Date : Fri, 26 Nov 2010 20:08:26 +0000
From : mfirth@... (Michael Firth)
Subject: Kansas City Standard
On 26/11/2010 19:42, Rick Murray wrote:
> On 26/11/2010 16:27, paul aslin wrote:
>
>> If you clever I'm sure the two tape players could be replaced
>> with some sort of bi directional amplifier.
> Not even sure an amp would be needed. For short lengths, it may well
> suffice to do:
>
>
> BBC One BBC Two ;-)
>
> Mic ------------------> Ear
>
> Ear<------------------ Mic
>
> Gnd ------------------- Gnd
>
>
> The problem I can foresee is "Block?" and such, how would you get the
> transmitting Beeb to send a chunk again? This is why serial ports are
> used for linking machines. Less smarts (no built in file handling) but
> more control over what happens "on the wire", plus the availability of
> handshaking signals.
>
Back in the day I definitely had a cable that allowed me to connect the
cassette port on a BBC to the cassette port on an Electron.

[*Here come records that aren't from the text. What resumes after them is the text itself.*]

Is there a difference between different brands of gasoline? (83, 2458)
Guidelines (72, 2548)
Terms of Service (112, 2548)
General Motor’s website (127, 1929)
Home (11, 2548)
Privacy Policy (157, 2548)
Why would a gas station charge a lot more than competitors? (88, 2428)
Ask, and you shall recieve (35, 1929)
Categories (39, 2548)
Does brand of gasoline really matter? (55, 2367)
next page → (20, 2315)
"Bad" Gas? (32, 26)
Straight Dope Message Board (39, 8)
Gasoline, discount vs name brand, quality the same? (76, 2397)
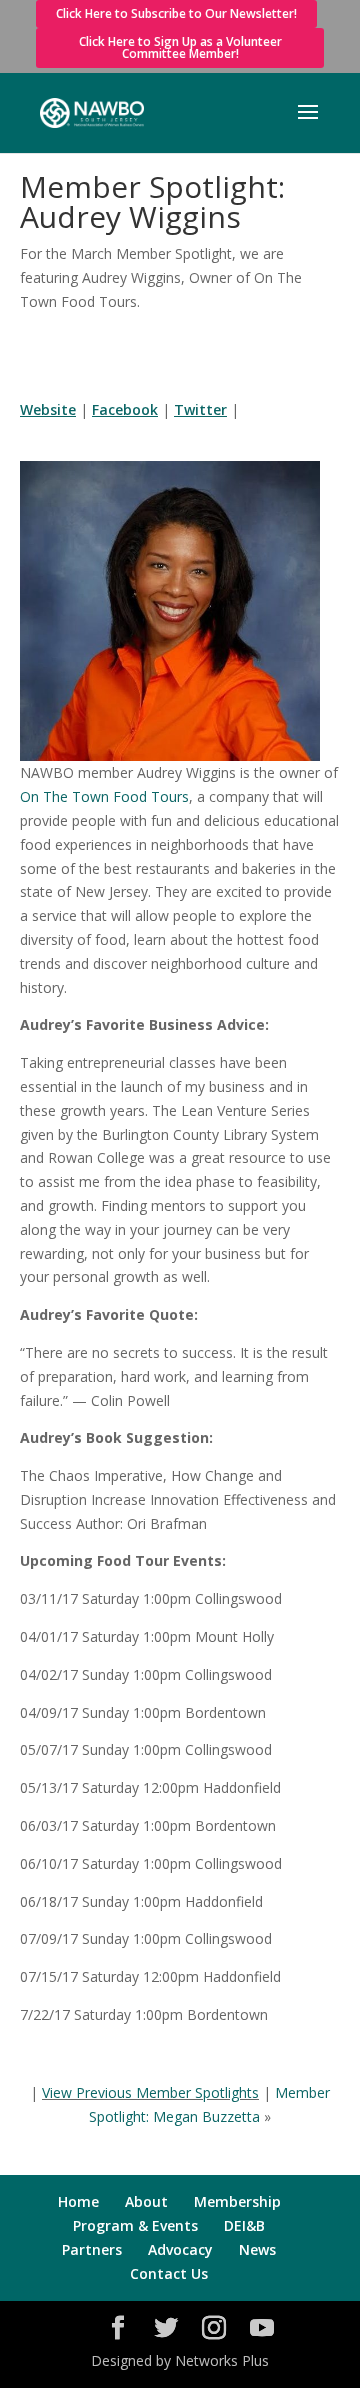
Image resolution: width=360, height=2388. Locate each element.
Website (48, 409)
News (257, 2249)
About (146, 2201)
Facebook (125, 409)
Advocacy (180, 2249)
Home (78, 2201)
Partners (92, 2249)
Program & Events (135, 2225)
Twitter (200, 409)
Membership (237, 2201)
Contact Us (169, 2273)
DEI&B (244, 2225)
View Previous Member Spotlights (150, 2092)
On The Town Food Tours (104, 796)
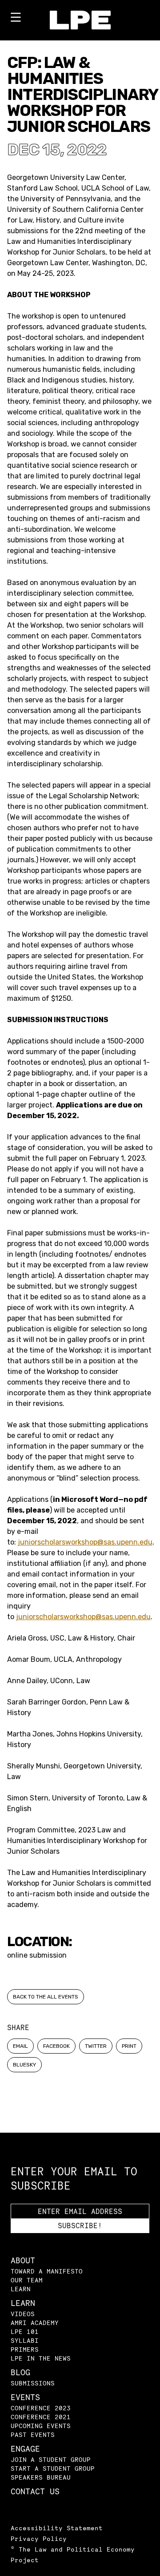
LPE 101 (25, 2331)
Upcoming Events (41, 2425)
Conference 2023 (41, 2408)
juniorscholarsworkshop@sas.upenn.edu (85, 1542)
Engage (25, 2448)
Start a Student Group (53, 2468)
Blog (20, 2372)
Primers (25, 2349)
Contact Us (35, 2491)
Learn (21, 2289)
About (23, 2260)
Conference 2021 (41, 2417)
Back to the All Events (45, 1997)
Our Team (27, 2280)
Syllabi (25, 2340)
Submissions (33, 2383)
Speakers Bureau (41, 2477)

I think the circuit for it came from one of the magazines - either Acorn
User, Micro User or Electron User I expect.
It was a little more complicated than just a straight through lead -
there were a few resistors involved too, but I'm afraid I can't even
remember if they were in-line resistors or pull-down resistors.
I think most of the error handling didn't really matter, as (because the
signal was being directly generated, rather than off tape) the error
rate was pretty close to zero.
I don't remember it being something that was used much - I think the
theory was to allow the BBC to effectively be a "cassette file server"
to the Electron from its disc drive, but I don't think there was any
software to allow it to be practical.